What you need to do
Please write out exactly the lines from the one with "This screenshot has height=736, width=1155." through the end of the data below, both ends included, and omit any pictures.

Information shown
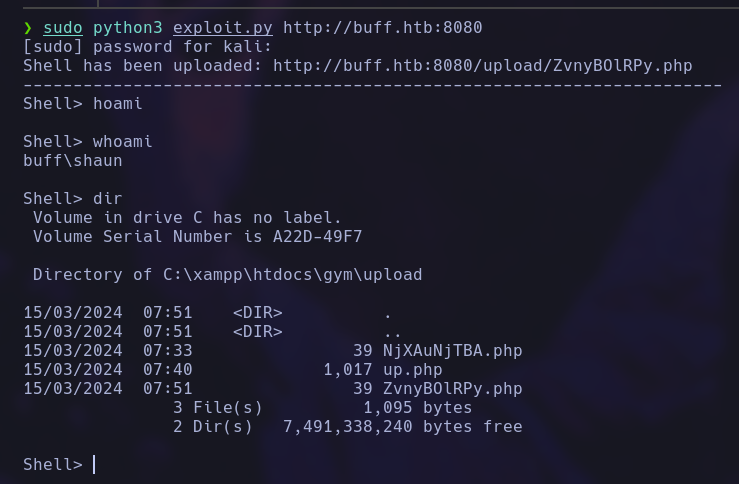Image resolution: width=739 pixels, height=484 pixels.
Task: Place cursor at the last Shell> prompt
Action: 95,464
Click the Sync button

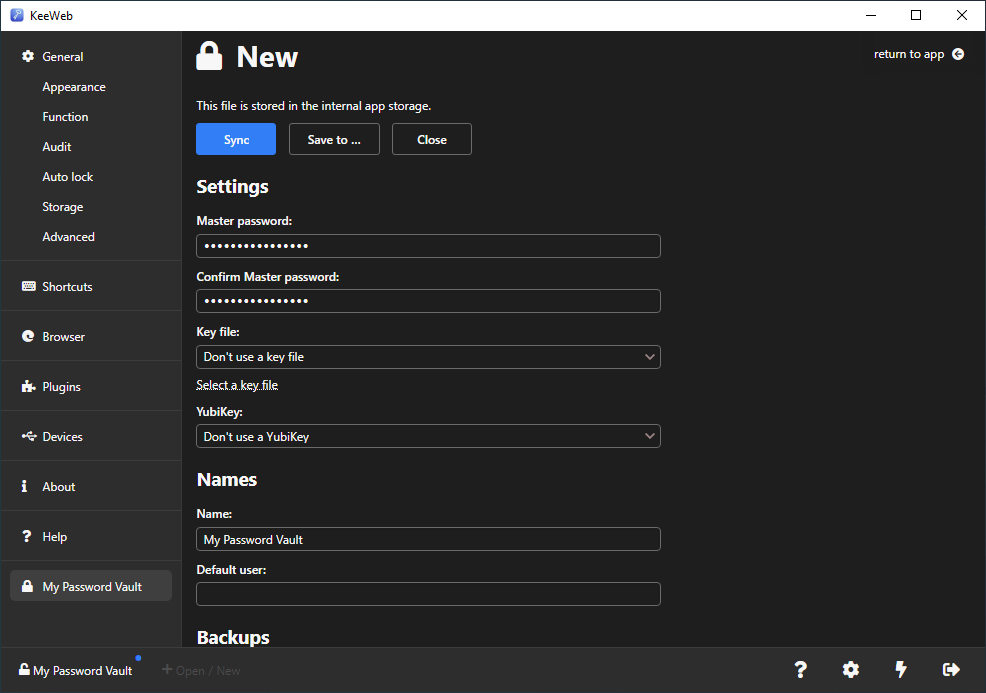click(x=235, y=139)
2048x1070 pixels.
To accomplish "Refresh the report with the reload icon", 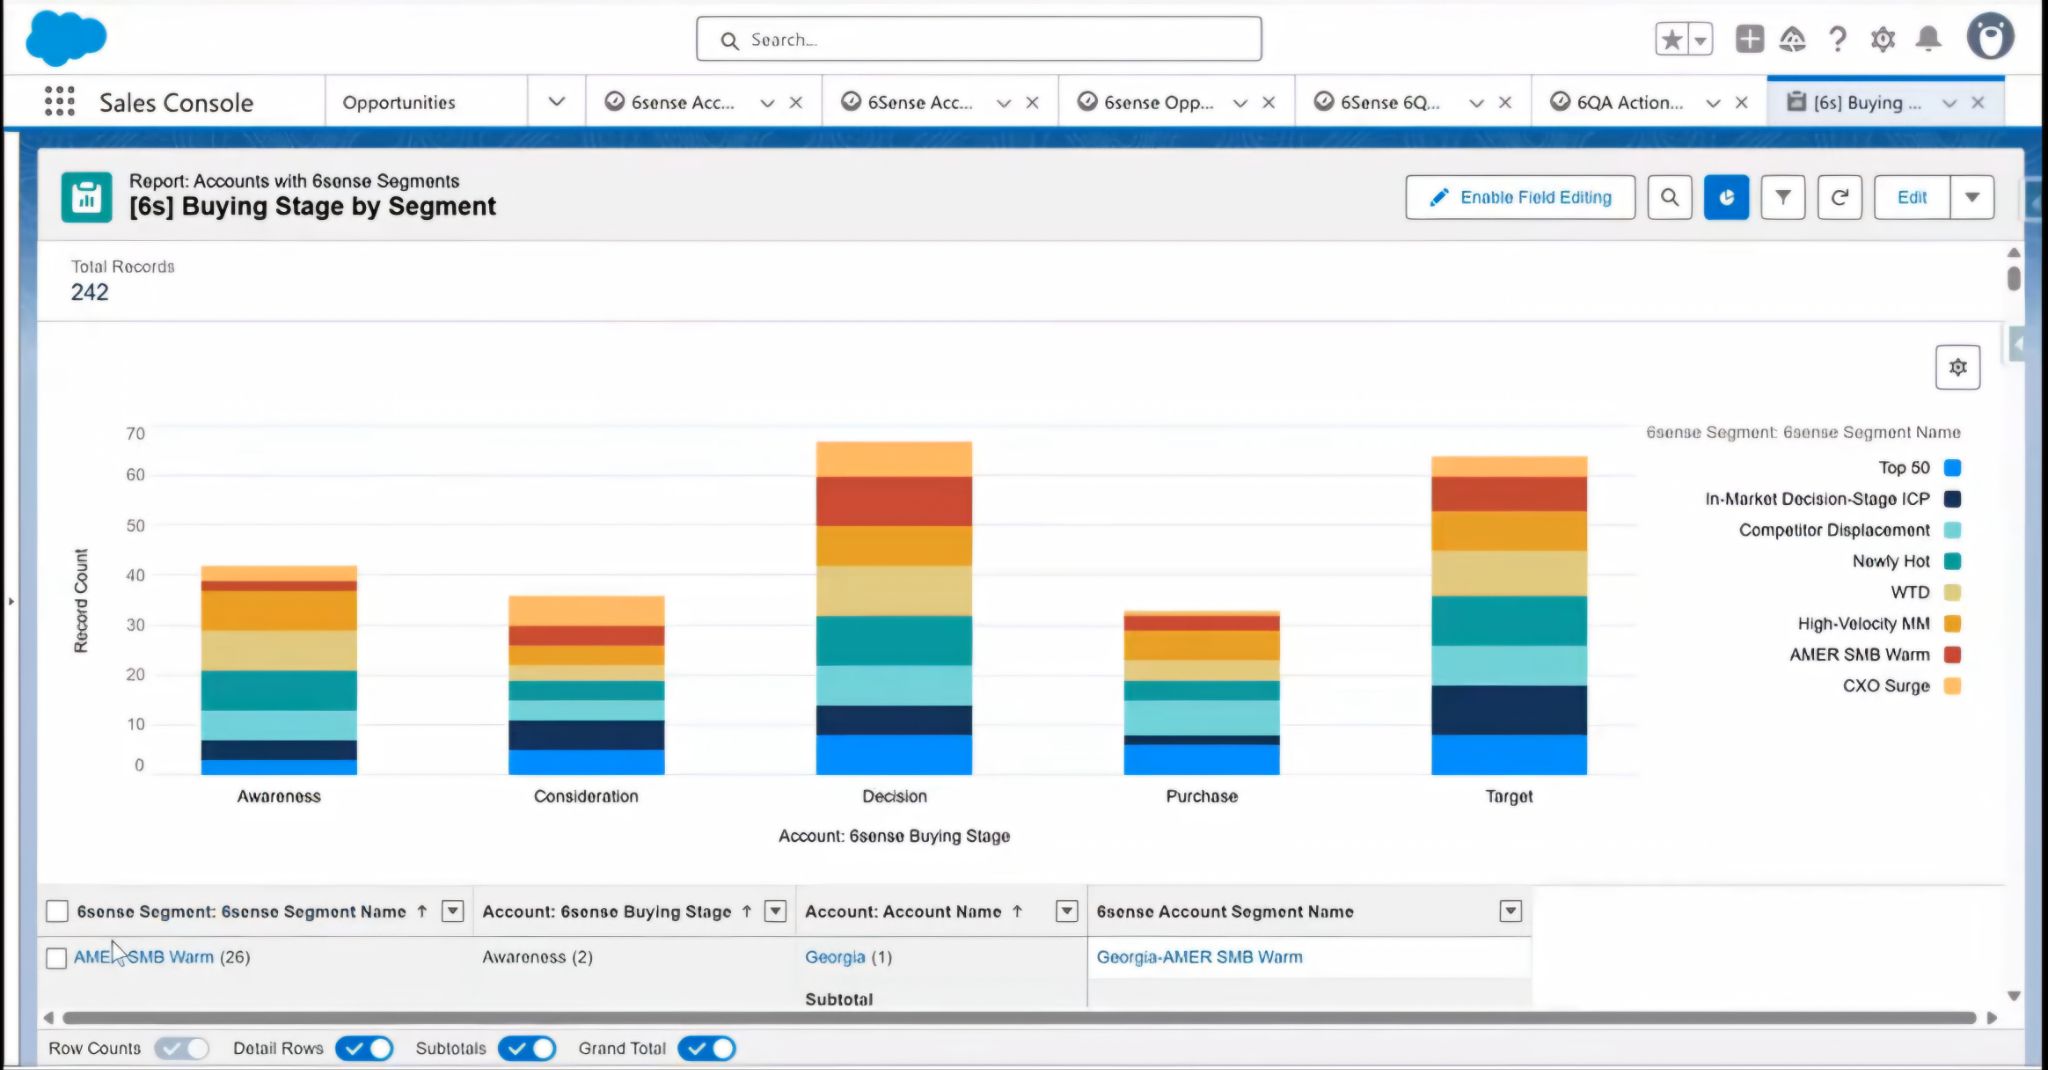I will coord(1839,197).
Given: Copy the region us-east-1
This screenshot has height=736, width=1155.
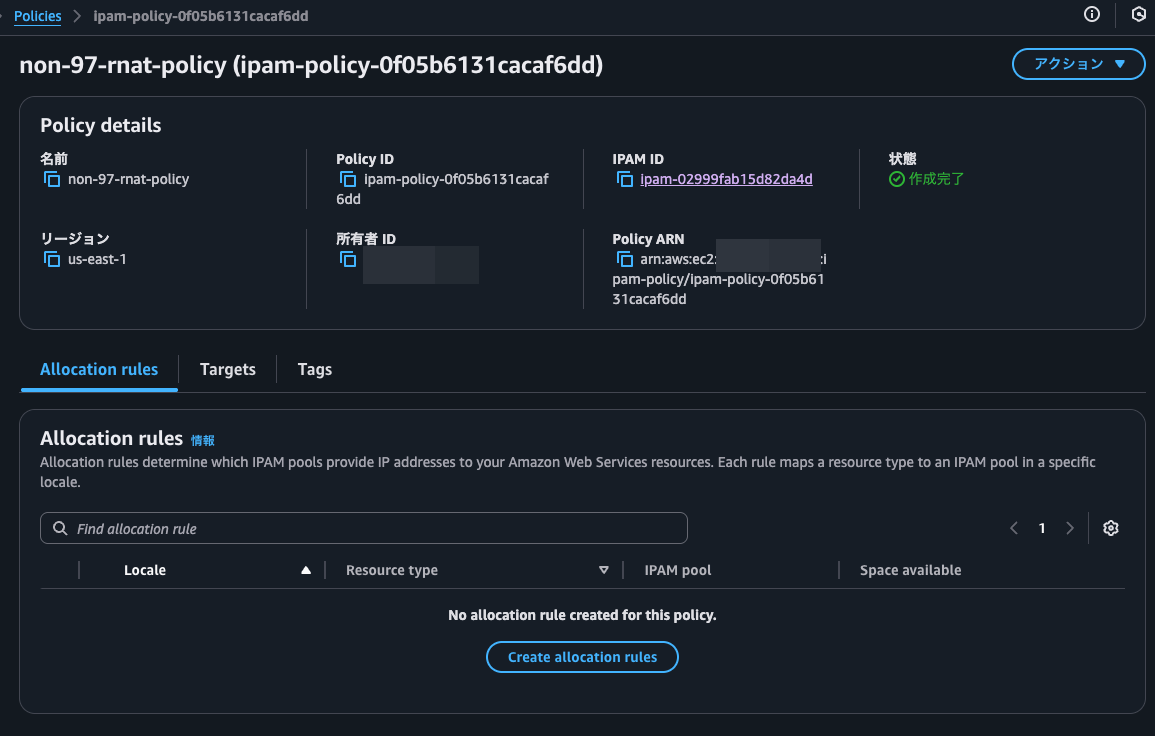Looking at the screenshot, I should click(x=52, y=260).
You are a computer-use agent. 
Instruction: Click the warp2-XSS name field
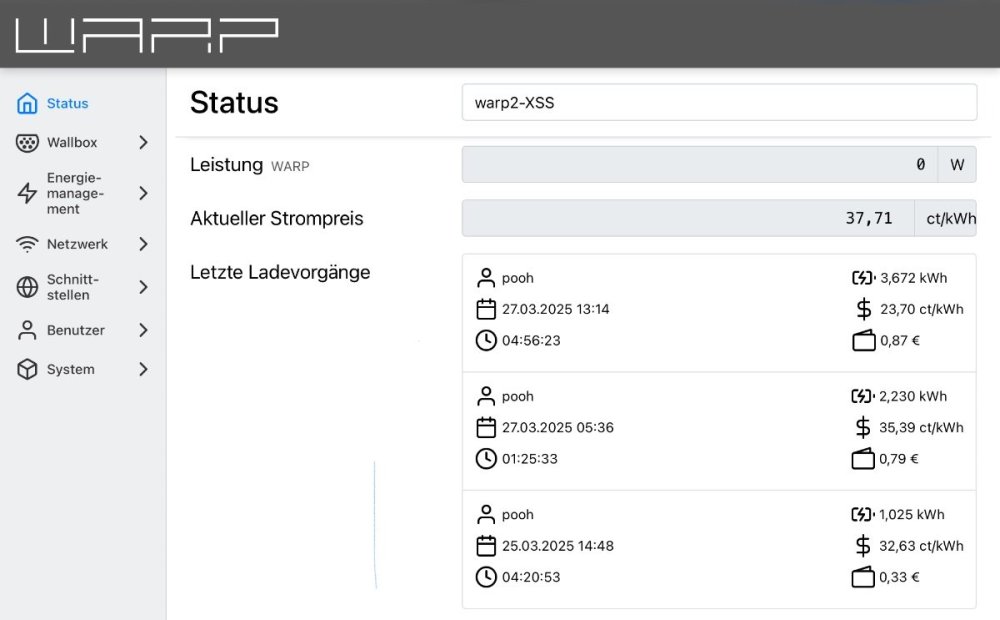(718, 102)
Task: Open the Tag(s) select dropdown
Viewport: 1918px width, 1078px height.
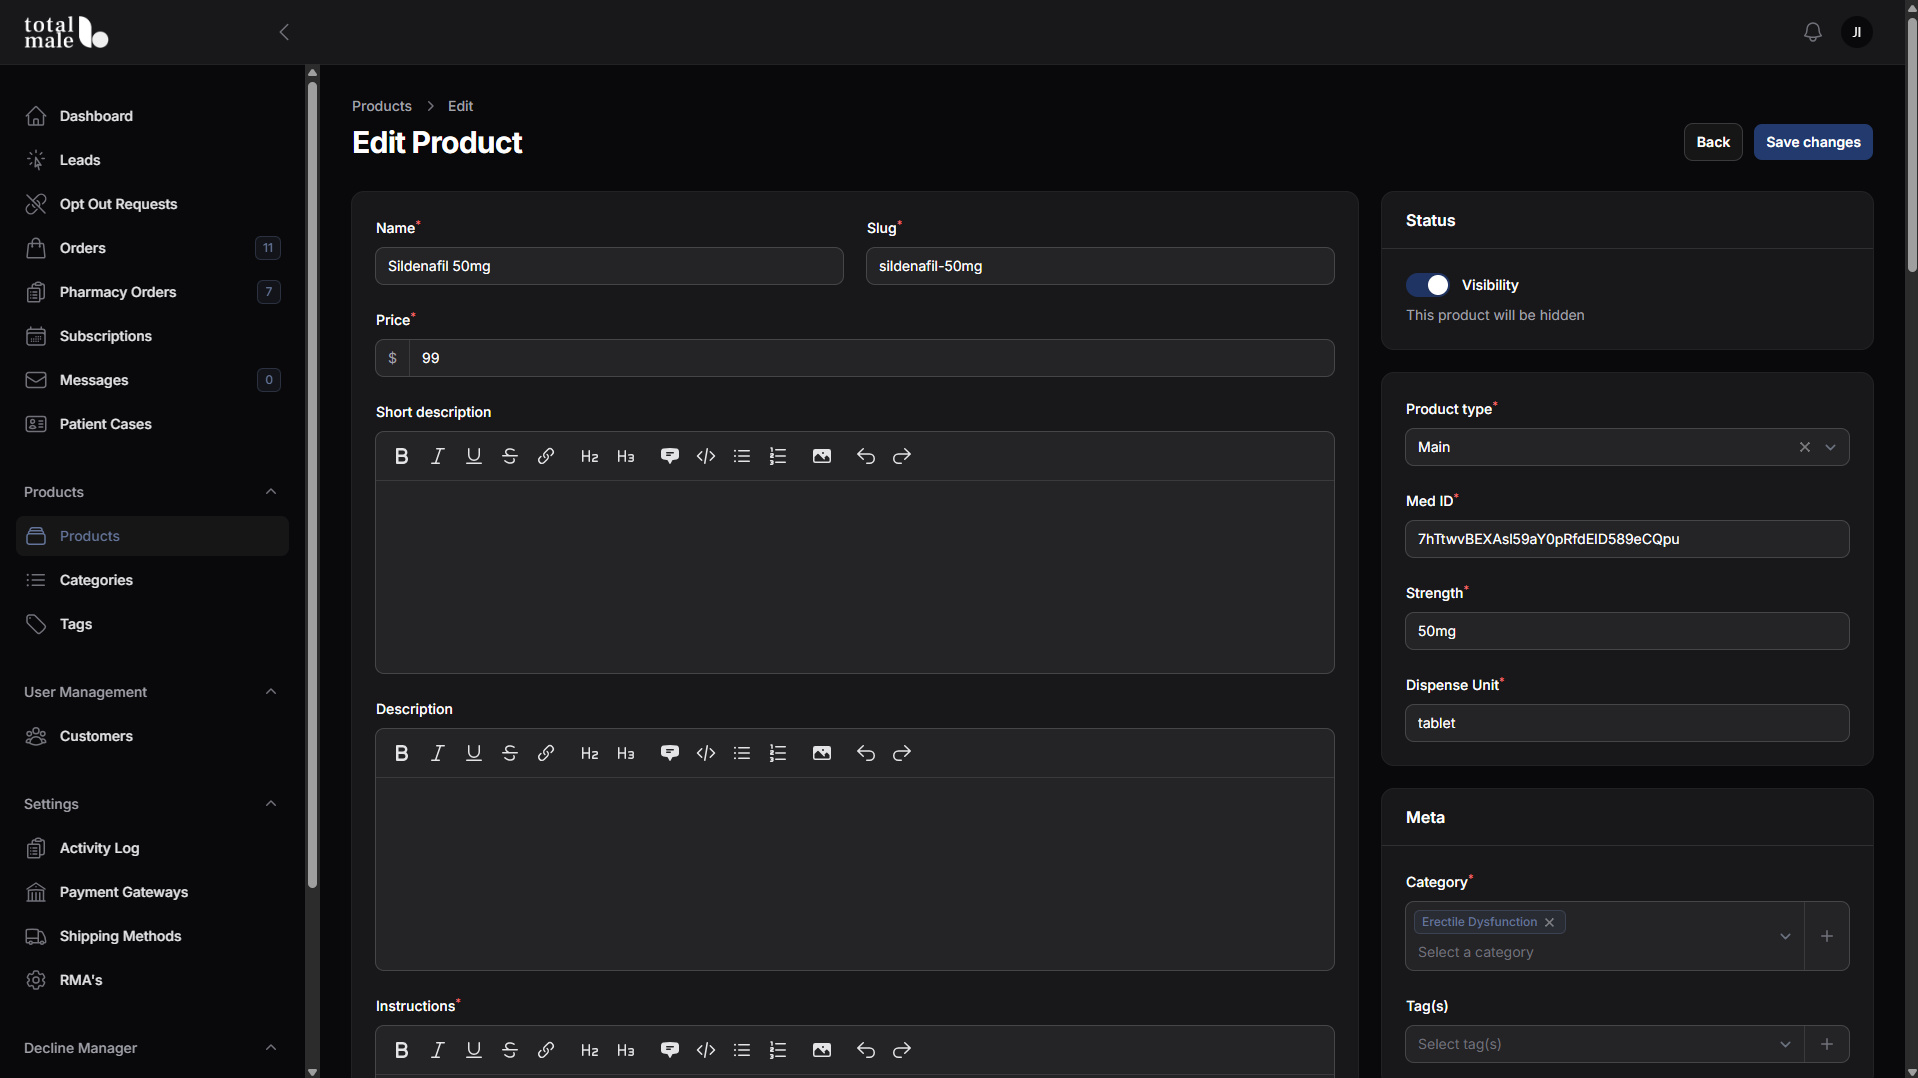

Completed task
This screenshot has height=736, width=1155.
Looking at the screenshot, I should click(x=52, y=260).
You are a computer-use agent. 
Instruction: Click the warp2-XSS name field
(718, 102)
Task: Open the Tag(s) select dropdown
Viewport: 1918px width, 1078px height.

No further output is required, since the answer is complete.